---------- Provided data

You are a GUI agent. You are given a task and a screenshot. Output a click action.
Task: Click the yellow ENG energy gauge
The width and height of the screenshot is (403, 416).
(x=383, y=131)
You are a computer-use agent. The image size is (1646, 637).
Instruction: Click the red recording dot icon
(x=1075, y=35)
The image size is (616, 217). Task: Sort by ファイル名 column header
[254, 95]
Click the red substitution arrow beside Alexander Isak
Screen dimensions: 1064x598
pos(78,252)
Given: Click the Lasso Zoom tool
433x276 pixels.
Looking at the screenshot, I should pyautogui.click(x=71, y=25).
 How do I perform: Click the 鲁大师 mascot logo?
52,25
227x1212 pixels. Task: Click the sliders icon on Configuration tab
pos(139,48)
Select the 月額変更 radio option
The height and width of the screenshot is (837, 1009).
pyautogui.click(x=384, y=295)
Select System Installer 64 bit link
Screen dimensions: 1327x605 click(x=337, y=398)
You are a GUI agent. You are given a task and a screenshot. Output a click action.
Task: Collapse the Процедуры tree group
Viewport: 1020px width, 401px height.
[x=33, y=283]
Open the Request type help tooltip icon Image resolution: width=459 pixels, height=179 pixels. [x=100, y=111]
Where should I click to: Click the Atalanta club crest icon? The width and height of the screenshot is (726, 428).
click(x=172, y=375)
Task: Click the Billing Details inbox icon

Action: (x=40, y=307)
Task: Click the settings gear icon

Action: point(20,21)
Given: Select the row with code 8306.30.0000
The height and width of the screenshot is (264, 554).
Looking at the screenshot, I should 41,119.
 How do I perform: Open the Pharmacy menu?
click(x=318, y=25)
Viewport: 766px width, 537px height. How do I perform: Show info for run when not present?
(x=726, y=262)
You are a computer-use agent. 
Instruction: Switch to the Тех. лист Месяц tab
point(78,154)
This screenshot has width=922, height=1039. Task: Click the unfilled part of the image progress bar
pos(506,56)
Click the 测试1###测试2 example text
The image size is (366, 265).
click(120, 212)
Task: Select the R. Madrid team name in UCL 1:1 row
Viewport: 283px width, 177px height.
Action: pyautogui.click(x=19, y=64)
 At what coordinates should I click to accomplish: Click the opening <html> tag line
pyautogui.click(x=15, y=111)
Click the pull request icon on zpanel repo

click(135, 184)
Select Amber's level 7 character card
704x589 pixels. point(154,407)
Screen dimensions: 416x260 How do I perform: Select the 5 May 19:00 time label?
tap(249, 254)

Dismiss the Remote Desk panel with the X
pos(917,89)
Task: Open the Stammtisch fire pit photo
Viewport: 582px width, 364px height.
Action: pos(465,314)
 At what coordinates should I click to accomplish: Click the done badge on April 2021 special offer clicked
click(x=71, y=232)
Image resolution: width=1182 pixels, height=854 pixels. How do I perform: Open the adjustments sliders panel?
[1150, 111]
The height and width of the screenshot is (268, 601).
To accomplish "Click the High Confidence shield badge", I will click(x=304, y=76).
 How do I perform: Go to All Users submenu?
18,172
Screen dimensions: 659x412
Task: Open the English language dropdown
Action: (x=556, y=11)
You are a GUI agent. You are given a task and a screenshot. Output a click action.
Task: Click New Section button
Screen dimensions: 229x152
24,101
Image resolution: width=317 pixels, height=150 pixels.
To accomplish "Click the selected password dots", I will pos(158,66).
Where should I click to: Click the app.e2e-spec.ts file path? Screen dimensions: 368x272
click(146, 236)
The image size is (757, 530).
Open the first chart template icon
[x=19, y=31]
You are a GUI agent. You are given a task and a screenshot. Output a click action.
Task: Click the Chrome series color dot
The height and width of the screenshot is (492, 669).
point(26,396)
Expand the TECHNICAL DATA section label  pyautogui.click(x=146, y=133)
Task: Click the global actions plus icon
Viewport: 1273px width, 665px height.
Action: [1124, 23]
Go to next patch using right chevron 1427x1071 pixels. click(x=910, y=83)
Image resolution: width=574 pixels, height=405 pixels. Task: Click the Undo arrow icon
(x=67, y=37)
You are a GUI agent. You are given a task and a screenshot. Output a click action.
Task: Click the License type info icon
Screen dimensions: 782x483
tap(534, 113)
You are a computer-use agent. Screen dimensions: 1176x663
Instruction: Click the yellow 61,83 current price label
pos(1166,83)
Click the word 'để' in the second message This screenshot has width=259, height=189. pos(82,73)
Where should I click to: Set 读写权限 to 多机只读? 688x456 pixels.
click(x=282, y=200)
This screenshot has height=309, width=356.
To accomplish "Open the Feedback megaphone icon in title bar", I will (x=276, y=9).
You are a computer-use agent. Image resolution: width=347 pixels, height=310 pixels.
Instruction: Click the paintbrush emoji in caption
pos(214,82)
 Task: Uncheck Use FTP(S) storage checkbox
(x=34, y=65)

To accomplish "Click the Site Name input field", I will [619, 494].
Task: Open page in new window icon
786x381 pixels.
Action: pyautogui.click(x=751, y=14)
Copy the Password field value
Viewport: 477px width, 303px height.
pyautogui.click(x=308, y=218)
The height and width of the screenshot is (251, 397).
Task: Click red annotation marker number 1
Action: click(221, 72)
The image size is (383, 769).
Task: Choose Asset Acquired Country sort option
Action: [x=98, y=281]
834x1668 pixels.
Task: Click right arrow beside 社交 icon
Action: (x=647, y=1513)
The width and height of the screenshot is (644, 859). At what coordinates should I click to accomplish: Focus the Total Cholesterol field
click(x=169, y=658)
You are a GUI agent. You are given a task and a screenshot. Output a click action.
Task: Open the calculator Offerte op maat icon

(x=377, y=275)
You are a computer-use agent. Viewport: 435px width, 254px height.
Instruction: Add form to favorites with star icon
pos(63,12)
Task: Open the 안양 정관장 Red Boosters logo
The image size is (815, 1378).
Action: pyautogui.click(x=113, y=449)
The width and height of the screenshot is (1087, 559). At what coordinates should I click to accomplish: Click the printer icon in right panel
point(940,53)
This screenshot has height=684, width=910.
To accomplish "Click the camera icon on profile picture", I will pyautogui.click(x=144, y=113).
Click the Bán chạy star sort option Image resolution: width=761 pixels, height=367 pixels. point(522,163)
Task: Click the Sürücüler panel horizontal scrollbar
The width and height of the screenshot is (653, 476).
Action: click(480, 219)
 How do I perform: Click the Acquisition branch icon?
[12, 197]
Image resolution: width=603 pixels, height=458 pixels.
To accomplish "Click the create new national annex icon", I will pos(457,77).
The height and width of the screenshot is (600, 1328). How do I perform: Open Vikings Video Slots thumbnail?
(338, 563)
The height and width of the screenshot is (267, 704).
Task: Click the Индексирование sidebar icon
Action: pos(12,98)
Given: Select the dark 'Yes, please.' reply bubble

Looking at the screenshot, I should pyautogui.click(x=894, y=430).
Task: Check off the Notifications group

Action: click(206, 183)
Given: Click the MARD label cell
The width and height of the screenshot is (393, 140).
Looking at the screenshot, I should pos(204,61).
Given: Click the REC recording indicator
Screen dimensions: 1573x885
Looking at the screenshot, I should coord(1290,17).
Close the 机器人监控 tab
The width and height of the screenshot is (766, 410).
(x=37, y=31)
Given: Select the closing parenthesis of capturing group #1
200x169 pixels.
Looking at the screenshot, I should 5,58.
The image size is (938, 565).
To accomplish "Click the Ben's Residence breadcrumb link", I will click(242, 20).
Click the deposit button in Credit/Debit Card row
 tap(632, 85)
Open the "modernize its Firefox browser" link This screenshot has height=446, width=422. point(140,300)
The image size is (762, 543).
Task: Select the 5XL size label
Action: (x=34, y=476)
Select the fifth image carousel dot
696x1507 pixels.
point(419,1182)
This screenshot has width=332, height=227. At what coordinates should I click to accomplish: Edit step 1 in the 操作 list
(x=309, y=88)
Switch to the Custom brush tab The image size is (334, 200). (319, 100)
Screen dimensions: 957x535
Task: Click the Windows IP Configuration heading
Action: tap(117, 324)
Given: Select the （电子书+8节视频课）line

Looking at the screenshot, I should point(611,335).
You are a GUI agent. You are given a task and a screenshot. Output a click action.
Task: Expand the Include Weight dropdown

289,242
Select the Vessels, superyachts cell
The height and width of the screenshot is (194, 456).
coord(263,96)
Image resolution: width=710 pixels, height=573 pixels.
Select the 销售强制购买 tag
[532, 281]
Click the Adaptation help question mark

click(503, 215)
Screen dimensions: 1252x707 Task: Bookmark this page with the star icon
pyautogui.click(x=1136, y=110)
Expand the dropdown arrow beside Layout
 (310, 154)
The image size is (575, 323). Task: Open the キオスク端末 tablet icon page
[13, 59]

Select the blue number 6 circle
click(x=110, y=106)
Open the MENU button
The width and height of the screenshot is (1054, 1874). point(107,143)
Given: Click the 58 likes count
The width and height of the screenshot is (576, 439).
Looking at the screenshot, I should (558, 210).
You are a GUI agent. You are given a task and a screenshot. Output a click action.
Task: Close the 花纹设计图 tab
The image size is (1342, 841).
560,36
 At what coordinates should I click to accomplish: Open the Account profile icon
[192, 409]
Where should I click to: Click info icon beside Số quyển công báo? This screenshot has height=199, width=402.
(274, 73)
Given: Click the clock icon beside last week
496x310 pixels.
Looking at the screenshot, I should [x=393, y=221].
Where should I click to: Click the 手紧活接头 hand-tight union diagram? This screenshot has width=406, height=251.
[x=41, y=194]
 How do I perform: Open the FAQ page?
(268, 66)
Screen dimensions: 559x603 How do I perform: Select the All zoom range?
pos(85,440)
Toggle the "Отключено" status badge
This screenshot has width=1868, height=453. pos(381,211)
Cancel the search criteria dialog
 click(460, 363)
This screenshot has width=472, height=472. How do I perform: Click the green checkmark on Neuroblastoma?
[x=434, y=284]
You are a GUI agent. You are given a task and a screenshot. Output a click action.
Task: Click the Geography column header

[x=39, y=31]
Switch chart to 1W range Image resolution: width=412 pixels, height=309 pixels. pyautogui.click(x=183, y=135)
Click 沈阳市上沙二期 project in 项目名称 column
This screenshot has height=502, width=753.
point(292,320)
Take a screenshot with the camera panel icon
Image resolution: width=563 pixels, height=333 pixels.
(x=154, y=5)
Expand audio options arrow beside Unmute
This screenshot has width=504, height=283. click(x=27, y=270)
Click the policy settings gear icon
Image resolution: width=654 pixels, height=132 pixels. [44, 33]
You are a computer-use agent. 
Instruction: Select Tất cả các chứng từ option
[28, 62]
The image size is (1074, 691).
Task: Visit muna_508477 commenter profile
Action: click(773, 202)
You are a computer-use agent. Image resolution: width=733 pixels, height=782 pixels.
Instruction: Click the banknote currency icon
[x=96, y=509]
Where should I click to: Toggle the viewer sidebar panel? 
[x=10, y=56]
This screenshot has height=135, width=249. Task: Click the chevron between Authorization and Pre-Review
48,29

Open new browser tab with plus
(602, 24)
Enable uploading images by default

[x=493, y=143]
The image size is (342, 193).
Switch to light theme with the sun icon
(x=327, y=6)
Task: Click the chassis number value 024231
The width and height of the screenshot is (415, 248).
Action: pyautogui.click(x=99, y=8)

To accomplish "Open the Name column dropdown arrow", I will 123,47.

--------------------

Would you copy, unchanged, the stretch of the records above that begins at the line containing "You are a computer-use agent. Image resolution: width=347" and ends at the line containing "Task: Open page in new window icon", and only that?

You are a computer-use agent. Image resolution: width=347 pixels, height=310 pixels.
Instruction: Click the paintbrush emoji in caption
pos(214,82)
 Task: Uncheck Use FTP(S) storage checkbox
(x=34, y=65)

To accomplish "Click the Site Name input field", I will [619, 494].
Task: Open page in new window icon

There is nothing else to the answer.